Looking back, we can see that Jorge Bergoglio wrecked some of the institutions he was in charge of before he was seated on the chair of St. Peter. He sowed division at the Jesuit seminary during his term as rector. When he stepped down as head of the Argentine Jesuit province, conflict and bad feelings reigned.

To be sure, some things need to be broken. I’ve written about the sclerotic chancery culture in the United States. Long ago, Joseph Ratzinger warned that the Church in the West must discard self-important illusions, legacies of her role in Christendom, in order to restore salt to her witness. By some accounts, Bergoglio broke down some of the corrupt connections between the Church and elite interests in Argentina. We can all think of needed reforms.
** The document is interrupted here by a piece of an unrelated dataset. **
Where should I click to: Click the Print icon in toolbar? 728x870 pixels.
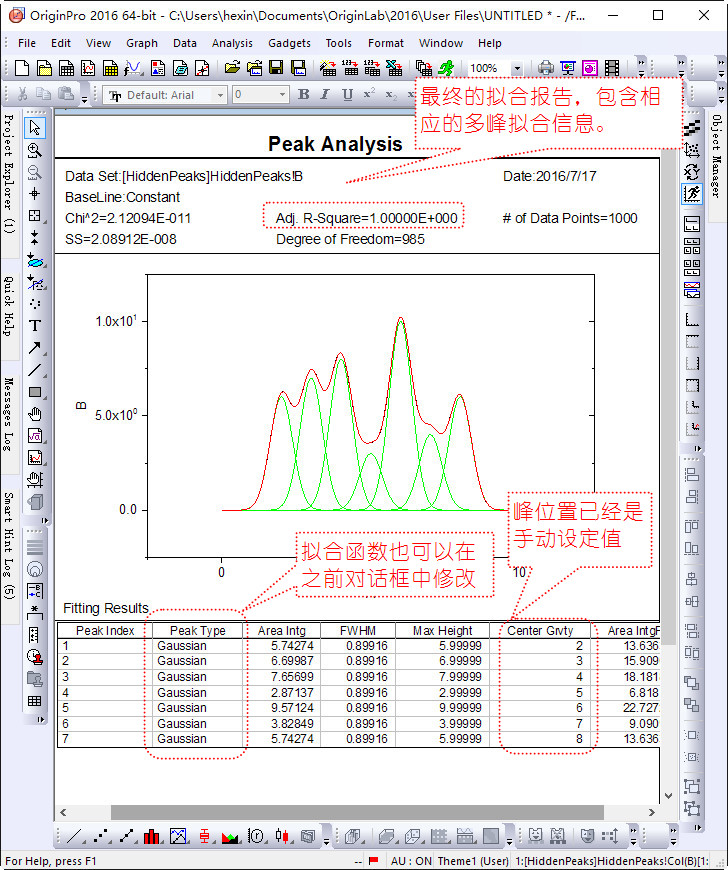click(546, 68)
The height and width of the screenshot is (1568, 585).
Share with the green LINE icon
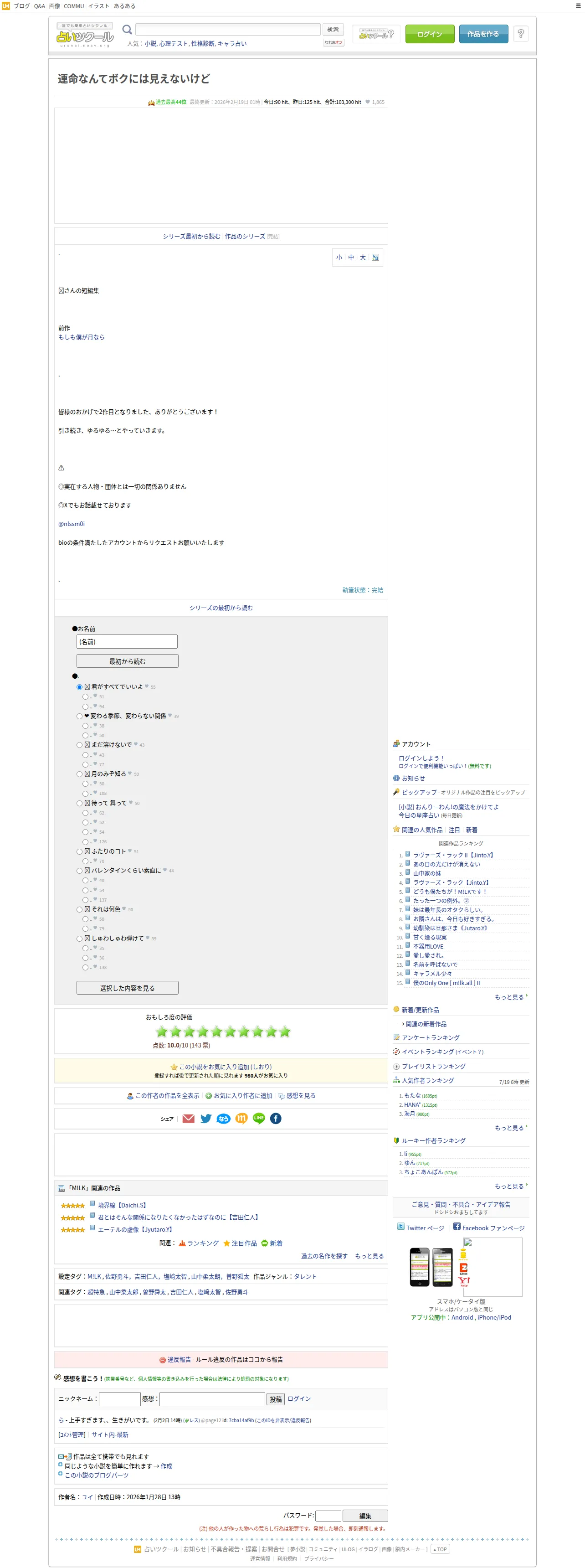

But those occupying the offices of leadership in the Church must also build up, unify, and encourage the troops. This Francis seems unwilling to do. He’s like a supreme commander who prizes his bold commando platoons while deriding the common foot soldiers. This leads to disaster, for the everyday soldiers, the grunts, are the ones who take and hold territory.

Read the whole thing.

The Reno piece made me see more clearly why in Italy, at least, many Catholic conservatives are embracing The Benedict Option in partial reaction to the Francis papacy. They know that with the institution and its teaching authority so unstable (for the moment, at least), establishing and holding solid ground is something they have to do on their own.

Watch that February meeting. If it doesn’t discuss the sexual abuse of seminarians by prelates, or the role of homosexual clerical networks in perpetuating a culture of abuse, you can be certain that the Francis fix is in.